Please copy out only those lines in the records below that contain the string "pixels".
+ + + + +
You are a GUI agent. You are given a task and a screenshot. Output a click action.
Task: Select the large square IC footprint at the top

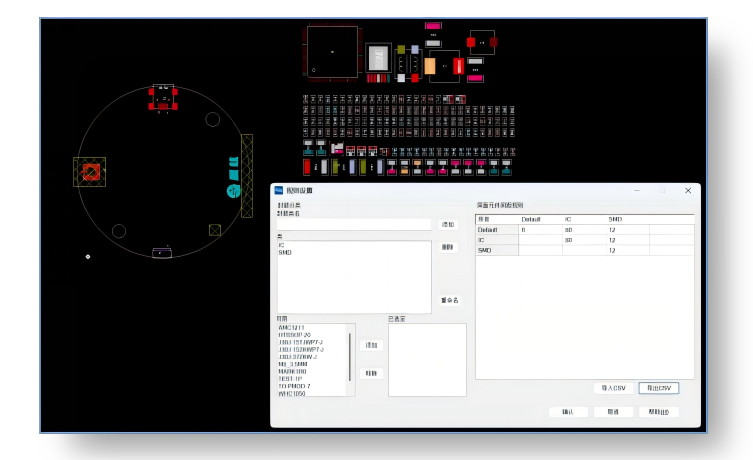point(331,51)
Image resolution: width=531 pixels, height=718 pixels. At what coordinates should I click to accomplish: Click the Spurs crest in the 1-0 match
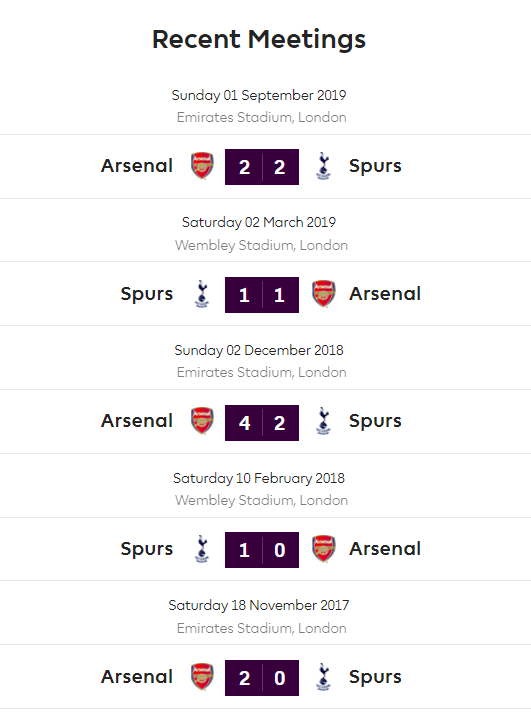pos(202,549)
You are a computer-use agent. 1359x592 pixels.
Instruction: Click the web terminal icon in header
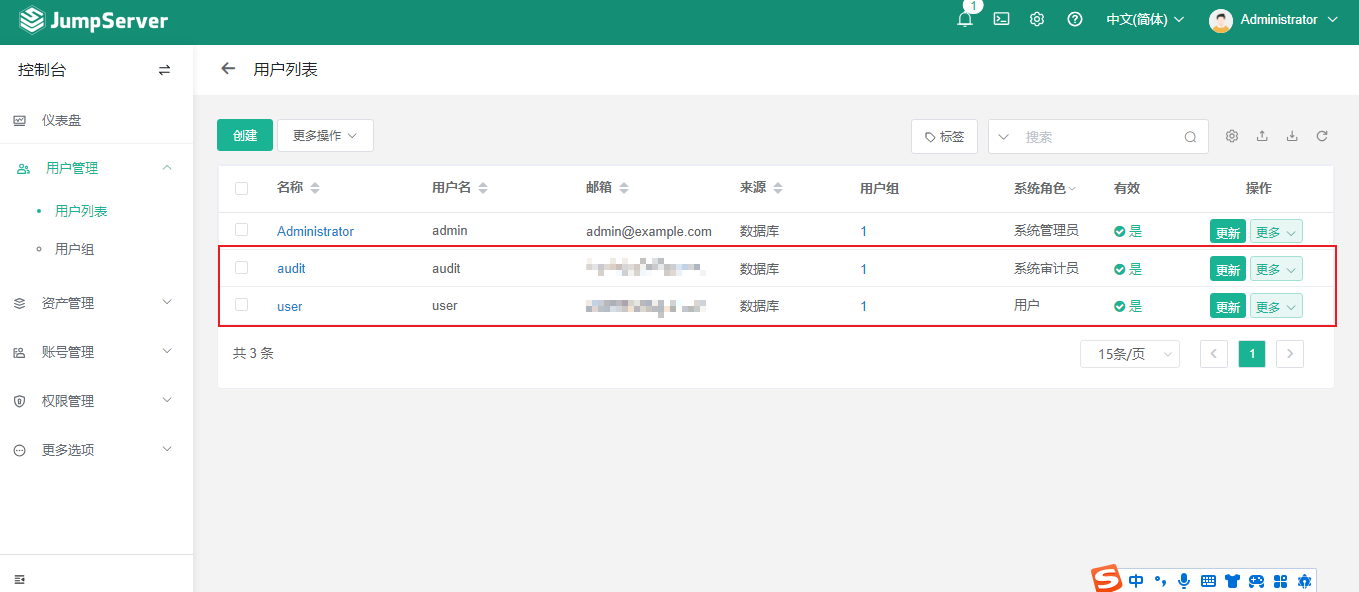click(x=1001, y=18)

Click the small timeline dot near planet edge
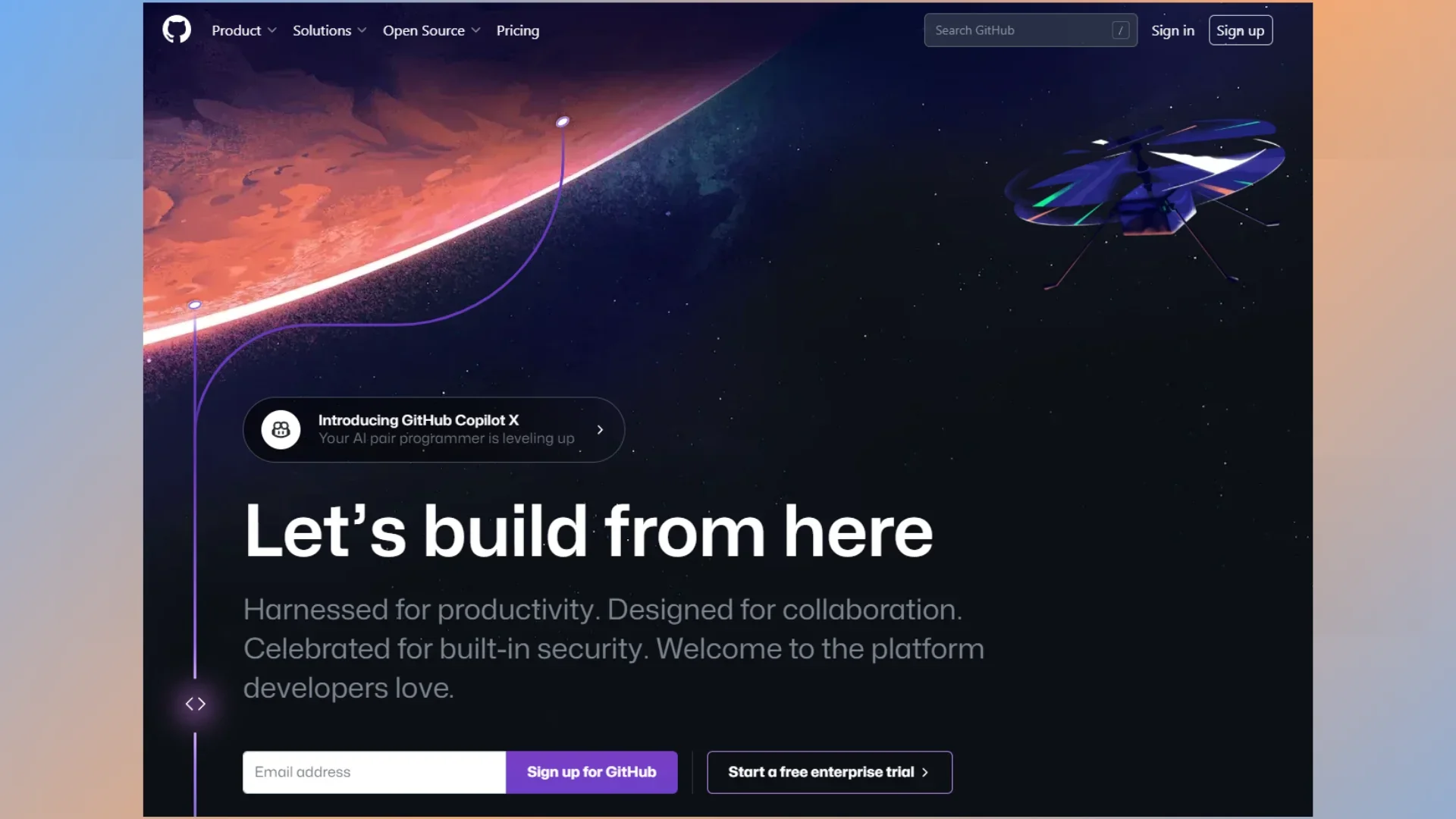point(195,305)
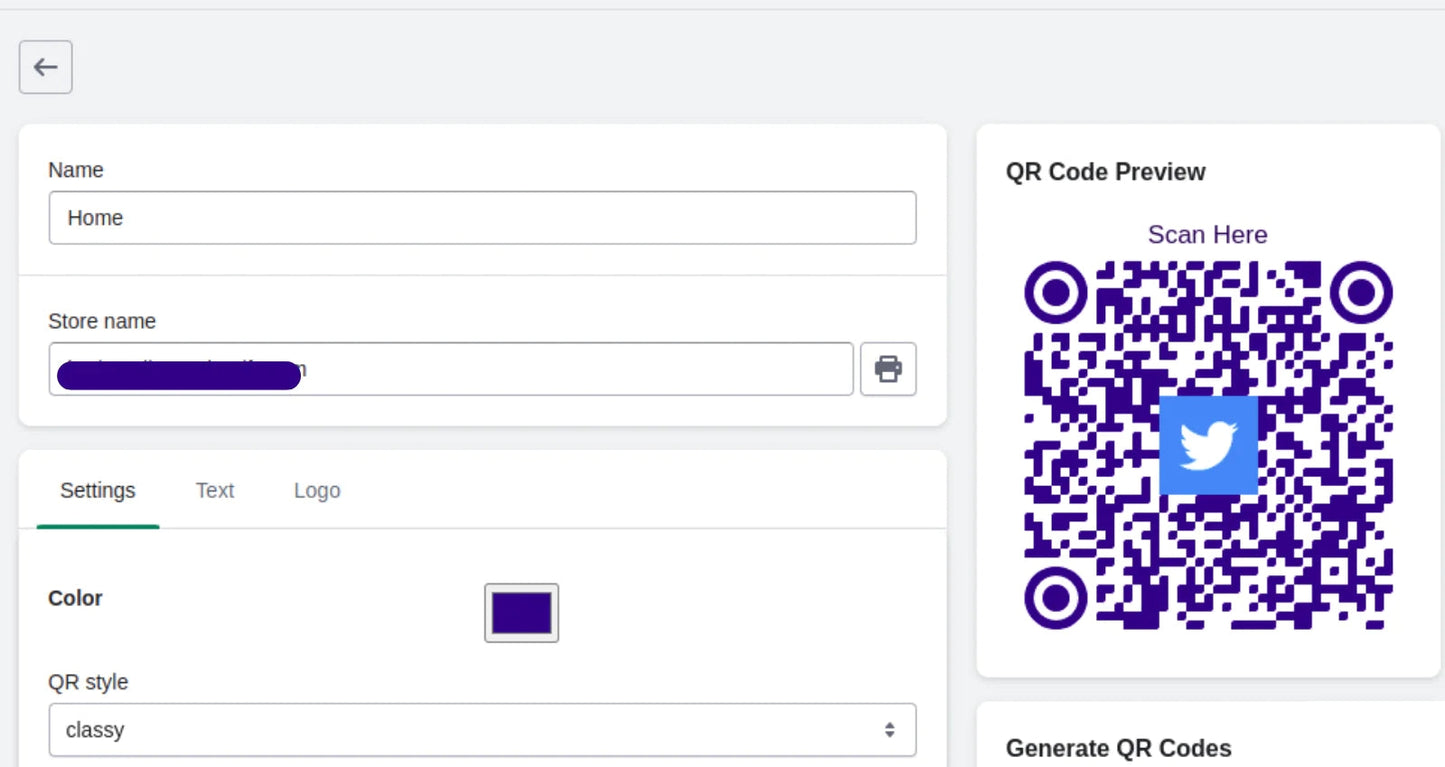Open the Text tab
The image size is (1445, 767).
click(214, 491)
+ + + + +
**Worked solution:**
Image resolution: width=531 pixels, height=718 pixels. At what coordinates should I click to accomplish: Click the Spurs crest in the 1-0 match
You are a computer-use agent. 1359x592 pixels.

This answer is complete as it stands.